Addressing reporters on the Champs Elysee, environment minister Otto LaFlamme pointed to a number of burned out hulks and asked, rhetorically: "Can you smell that? A phenolic aroma with rubbery notes and a hint of sulphur. What an offense to the highly refined French palette! It's enough to spoil my appetite for croissants, brie, and beaujolais nouveau." Gesticulating wildly, he added: "Surely, with today's technology, we can design automobiles that burn more cleanly than this!"

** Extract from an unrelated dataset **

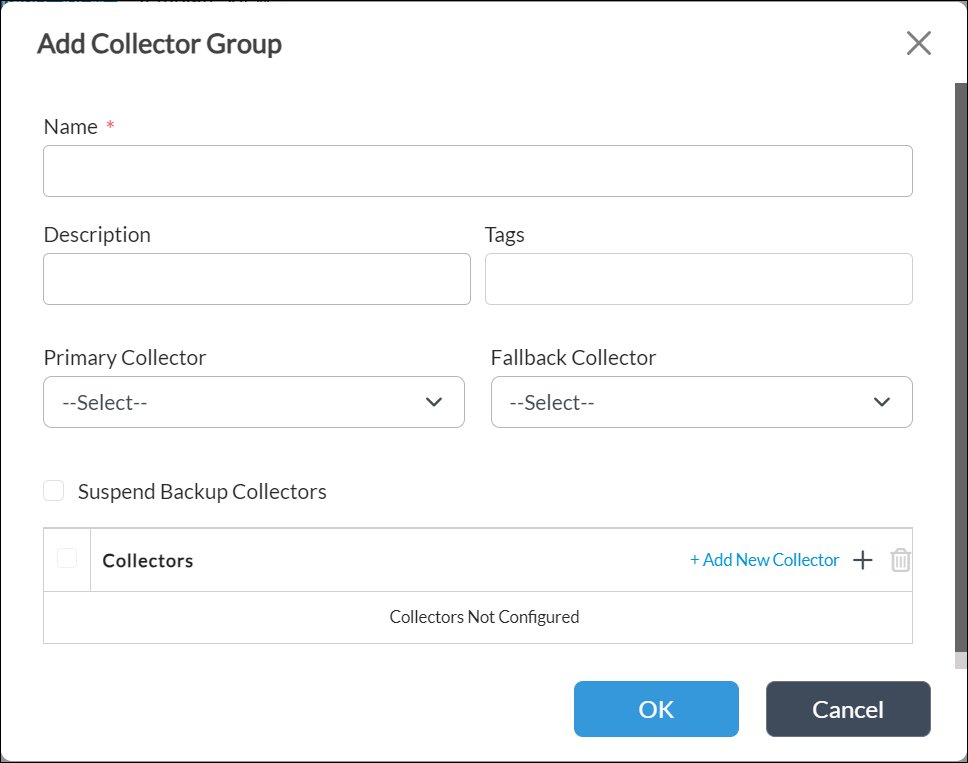Click the plus icon beside Add New Collector
The image size is (968, 763).
pos(862,560)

Later that day, the environmental group Greenpisse issued a statement asserting that the technology was already available, and would already be mandatory on French vehicles but for a lack of political will. Spokeschick Chere Belair pointed to German automaker Folkswagon as a positive example:
"When a Folkswagon burns, there is little or no visible smoke, and the aroma is more reminiscent of frying sausage, malted barley, and hops, with just a hint of fermented cabbage. Also, the carbon footprint is much lower, due to the extensive use of plant-derived plastic resins and fabrics in the vehicle. Surely French manufacturers, such as Citron, can come up with a vehicle that gives of a fruity aroma with notes of oak tannin when it burns."
French fuel giant GaulGaz pledged to do its part in alleviating the problem. From now on, gasoline sold in the final two weeks of December will contain a minimum of 15% ethanol. This measure should ensure that burning vehicles receive the extra oxygen needed to promote efficient combustion. CEO Luba l'Huile stated: "I don't think that the alcohol content will tempt anyone to drink it--unless, of course, it's a particularly bad year for Pinot Noir."